Todo lo que quiero decirte

Capítulo dos

Unos pequeños golpes en mi espalda y ronroneos conocidos me hicieron soltar un gruñido desde lo más profundo de mi garganta. Bostecé llevándome una mano a la boca. Mi gata pegó un salto y se tumbó junto a mi pecho y aproveché para acariciarla, ya que no solía tener demasiado tiempo.

—Vela, ¿qué haces despertándome tan tempra...? ¡Oh Dios mío, son las diez!
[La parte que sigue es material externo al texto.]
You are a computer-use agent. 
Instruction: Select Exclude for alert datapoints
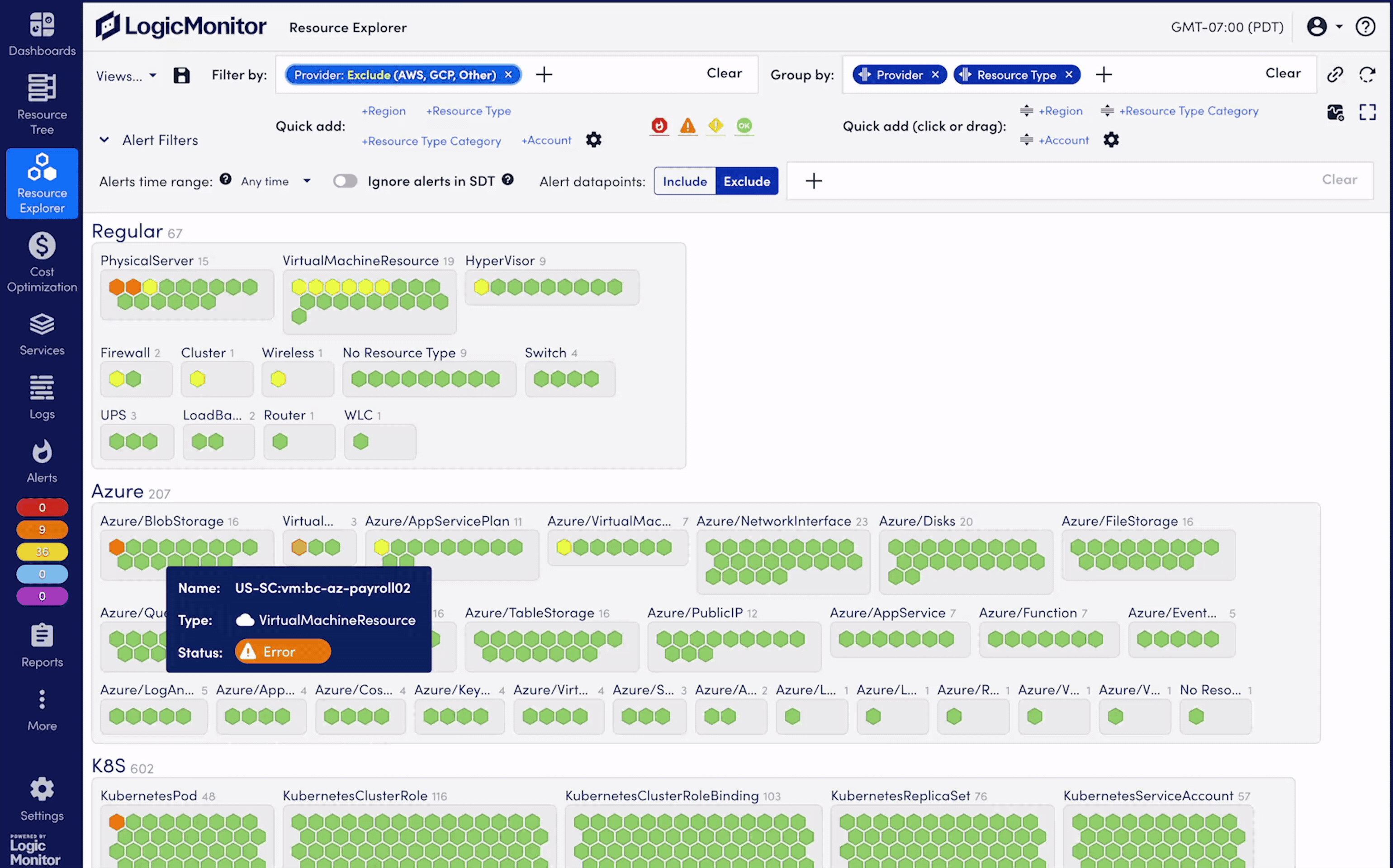(x=746, y=181)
Salté corriendo de la cama bajo la atenta y confundida mirada de mi gata. Deslicé las cortinas soltando un quejido cuando la luz solar me cegó los ojos y corrí hacia mi armario. Saqué varias prendas de ropa y, después de unos segundos visualizando mi posible atuendo, procedí a cambiarme tan rápido como pude

—Hoy no hay café —me dije a mí misma—. No te lo mereces.
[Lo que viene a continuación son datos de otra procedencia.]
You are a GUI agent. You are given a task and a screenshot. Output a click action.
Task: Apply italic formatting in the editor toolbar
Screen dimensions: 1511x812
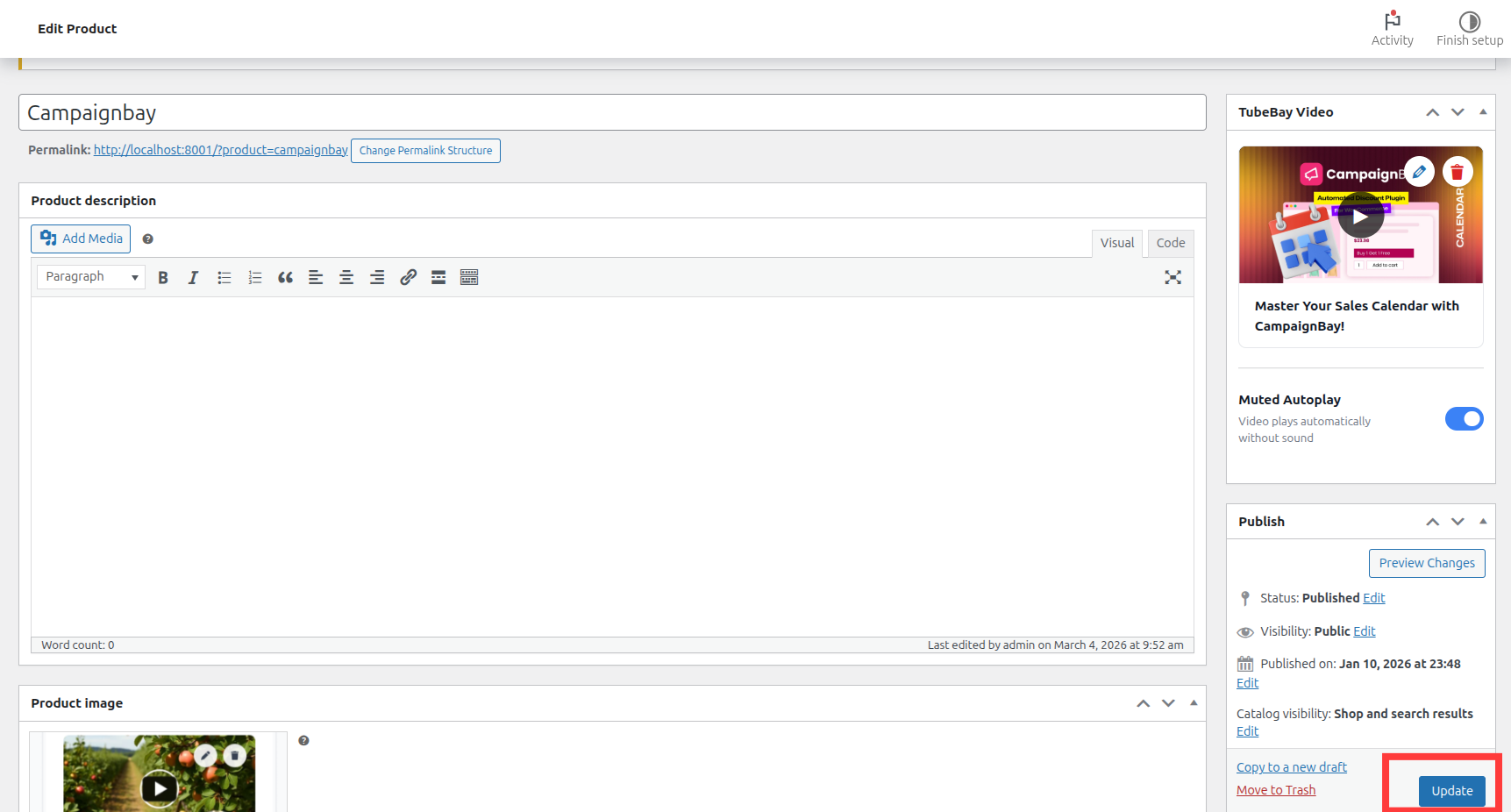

Recogí los libros y mis bolígrafos de mi escritorio y los metí en el bolso. Me dirigí a la puerta, pero antes de abrirla me giré.

—No creerás que me iba sin despedirme, bombón. 

Me agaché para acariciar a Vela, quien me respondió con un maullido. Me apresuré por llegar al ascensor, pero recordé que no funcionaba y corrí escaleras abajo.

—¡Buenos días, Marcos!

No conseguí llegar a primera hora y lloriqueé sentándome en un banco fuera del aula. Escuché la puerta abrirse y Ana apareció, sonriéndome al verme. Solté un suspiro aliviada de que fuera ella.

—¡Aurora! ¿Qué te ha pasado? —se acercó a mí y me arregló el pelo con los dedos, intentando desenredarlo—. No te preocupes, al llegar a casa te paso mis apuntes.

—Gracias —susurré haciéndole sitio en el banco—. ¿A dónde ibas?

—Oh, cierto —rió volviendo a levantarse—. Al baño, ¿me acompañas?

Asentí y caminamos a paso lento por el oscuro pasillo. Me abracé a mí misma, había olvidado coger un abrigo y ahora me moría de frío. Me mordí el labio, avergonzada de preguntarle a Ana si me podía prestar el fular morado que llevaba al rededor del cuello como accesorio. Llegamos a los aseos y la acompañé dentro. Mientras ella entraba en un cubículo aproveché para mirarme en el espejo y el rostro que me recibió me apenó un poco. Tenía unas bolsas oscuras debajo de los ojos y los labios morados y entrecortados. Además, tenía el cabello como si me hubiera electrocutado, a pesar de los intentos de Ana por arreglármelo. Estiró de la cadena y yo fingí lavarme las manos, fijándome en mis dedos. Estaban rojos y llenos de heridas, debía dejar de morderme las cutículas o cogería una infección. Ana se situó junto a mí y esbozó una sonrisa que intenté devolver, pero pareció forzada.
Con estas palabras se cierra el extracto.